Hello everybody.
I think there's a misunderstanding of bonnie++ does. I looked for other entries here in the forum about bonnie++ and also the HardwareTuningFactor (http://wiki.splunk.com/Community:HardwareTuningFactors) , but I really think that they are not correct. Looking at bonnie++ site (http://www.coker.com.au/bonnie++/), and also in a blog from the site (http://etbe.cocker.com.au/) I didn't find any place that tells that bonnie measures IOPS. Not only this. In Russell Cocker (bonnie++'s author) blog, the only result for the search iops was about a new patch regarding Direct I/O that was developed by Dave Murch from Violin Memory (http://etbe.coker.com.au/?s=iops).
Violin Memory itself is a company that does flash storage appliances and arrays and they have small lectures of how does performance can be measured in disk subsystems.
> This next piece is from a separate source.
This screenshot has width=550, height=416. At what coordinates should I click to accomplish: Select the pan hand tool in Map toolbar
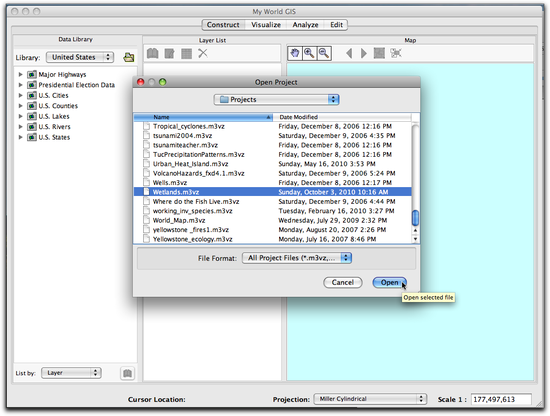tap(295, 53)
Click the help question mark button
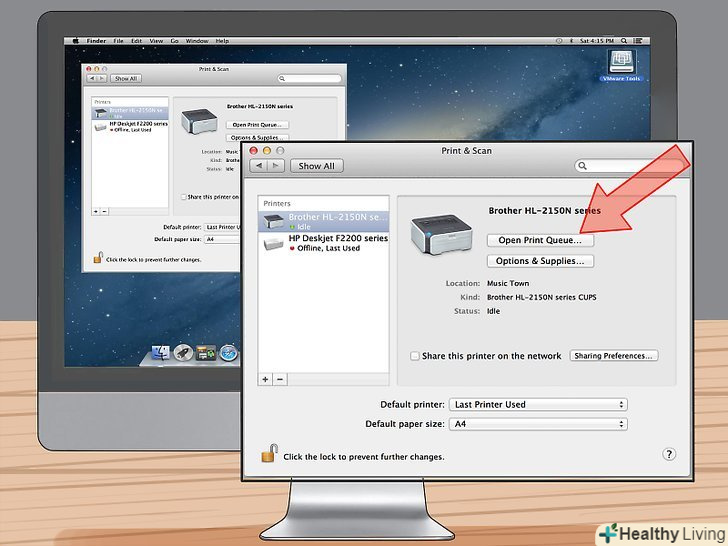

Two different, but related articles shows clearly that bonnie++ doesn't measure IOPS (http://www.violin-memory.com/blog/the-fundamental-characteristics-of-storage/
http://www.violin-memory.com/blog/understanding-io-random-vs-sequential/).
Then I started searching here in answers.splunk.com about bonnie++ and found some links:
http://answers.splunk.com/answers/116011/bonnie-anything-splunk-specific.html
http://answers.splunk.com/answers/60452/bonnie-results-for-different-raid-configurations.html
http://answers.splunk.com/answers/72091/how-to-calculate-iops-without-using-bonnie.html
http://answers.splunk.com/answers/29919/testing-splunk-systems-with-iozone-how-to-interpret-results.html
http://answers.splunk.com/answers/75907/calculating-iops-from-bonnie-results.html
http://answers.splunk.com/answers/84337/how-can-i-use-bonnie-to-measure-iops.html
http://answers.splunk.com/answers/60745/bonnie-for-vm-iops-monitoring.html
http://answers.splunk.com/answers/224661/iostat-how-do-i-get-disk-iops-out.html
This last one made me really curious... because someone wrote "This wont give you IOPS. You'll need to look at a different tool for getting accurate results on the linux platform.. Check out bonnie++" But bonnie++ also doesn't tell IOPS.
Researching more about the subject, I found two interesting discussions in serverfault.com, a place that can be compared to this forum, as the nature is the same:
http://serverfault.com/questions/578250/interpreting-iops-these-bonnie-and-iostat-results - This one contradicts explicitly the sentence above that tells that iostat doesn't give IOPS when someone answers: "What are you expecting? Your results look fine. The tps figure is what you should be monitoring if you're specifically trying to determine IOPS."
The other discussion that I found was:
http://serverfault.com/questions/517051/can-i-determine-iops-on-a-disk-array-using-bonnie
that basically tells that if you want to measure IOPS, then bonnie++ is a good way to generate data in disk, but another tool is needed to measure it, like iostat. Also, tps again is used to be the IOPS measure reference.
After reading all of the links above, I was pretty sure that bonnie++ could not measure IOPS, but I decided to try a different approach. bonnie++ doesn't tell anything about IOPS, but what about iostat? And in man page (http://linux.die.net/man/1/iostat) I could read this:
"tps
Indicate the number of transfers per second that were issued to the device. A transfer is an I/O request to the device. Multiple logical requests can be combined into a single I/O request to the device. A transfer is of indeterminate size."
It was written in all words that this is what I'm looking for. IOPS.
The reason to write this answer is that bonnie++ to be used to measure IOPS is not adequate, and achieve 1200 Random Seeks /s as suggested is far away more difficult than achieving 1200 IOPS based on the nature of each one.
What I ask now is: Splunk recommends 1200 IOPS or 1200 Random Seeks/s ? This question become more important than ever now.